* **Problem statement**:
Revise the records from the line containing "has width=1500, height=760." through the line containing "click(x=895, y=79)", replacing "toolbar button" with "menu button" and leaving everything else unchanged. Reproduce only those lines, without the pictures.

---------- Input material ----------

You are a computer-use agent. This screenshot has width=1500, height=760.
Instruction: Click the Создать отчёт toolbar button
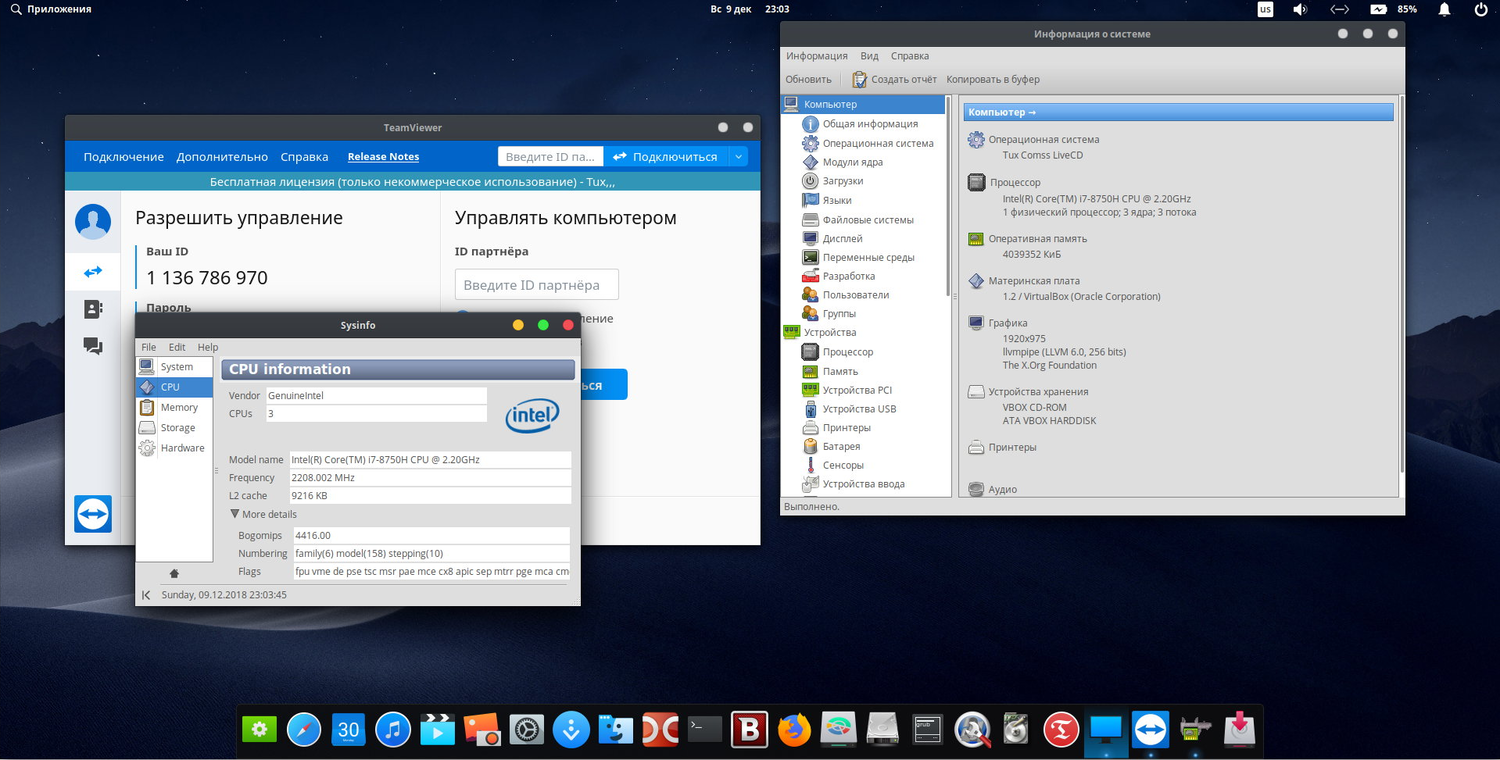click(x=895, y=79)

----------
---------- Input material ----------

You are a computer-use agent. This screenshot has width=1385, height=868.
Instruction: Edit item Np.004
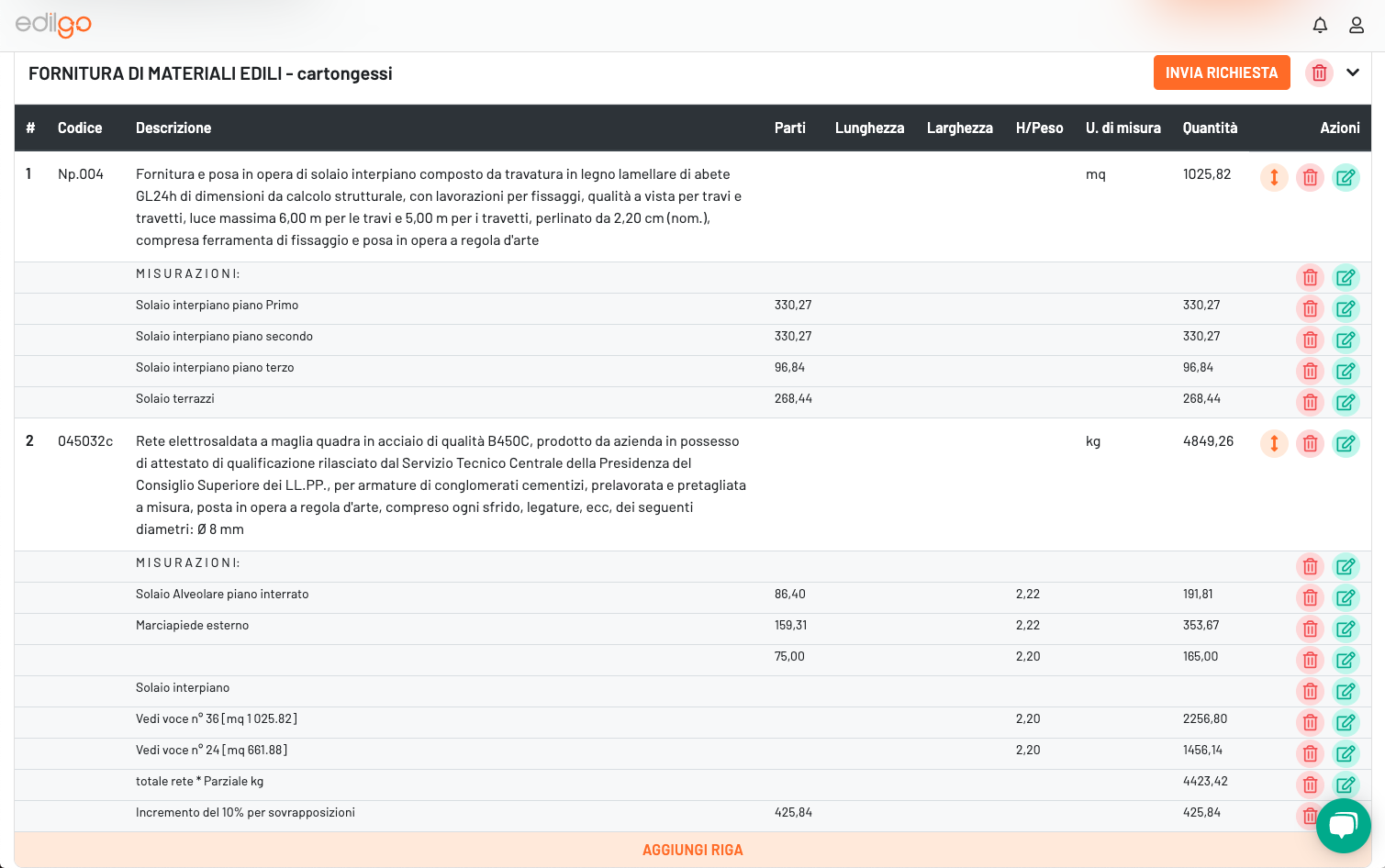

----------
---------- Input material ----------

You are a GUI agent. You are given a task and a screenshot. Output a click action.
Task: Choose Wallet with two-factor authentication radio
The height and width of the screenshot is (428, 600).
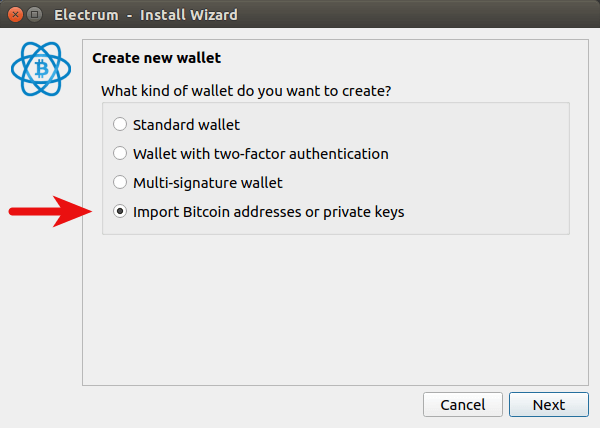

----------

* **Answer to this problem**:
You are a computer-use agent. This screenshot has width=1500, height=760.
Instruction: Click the Создать отчёт menu button
click(x=895, y=79)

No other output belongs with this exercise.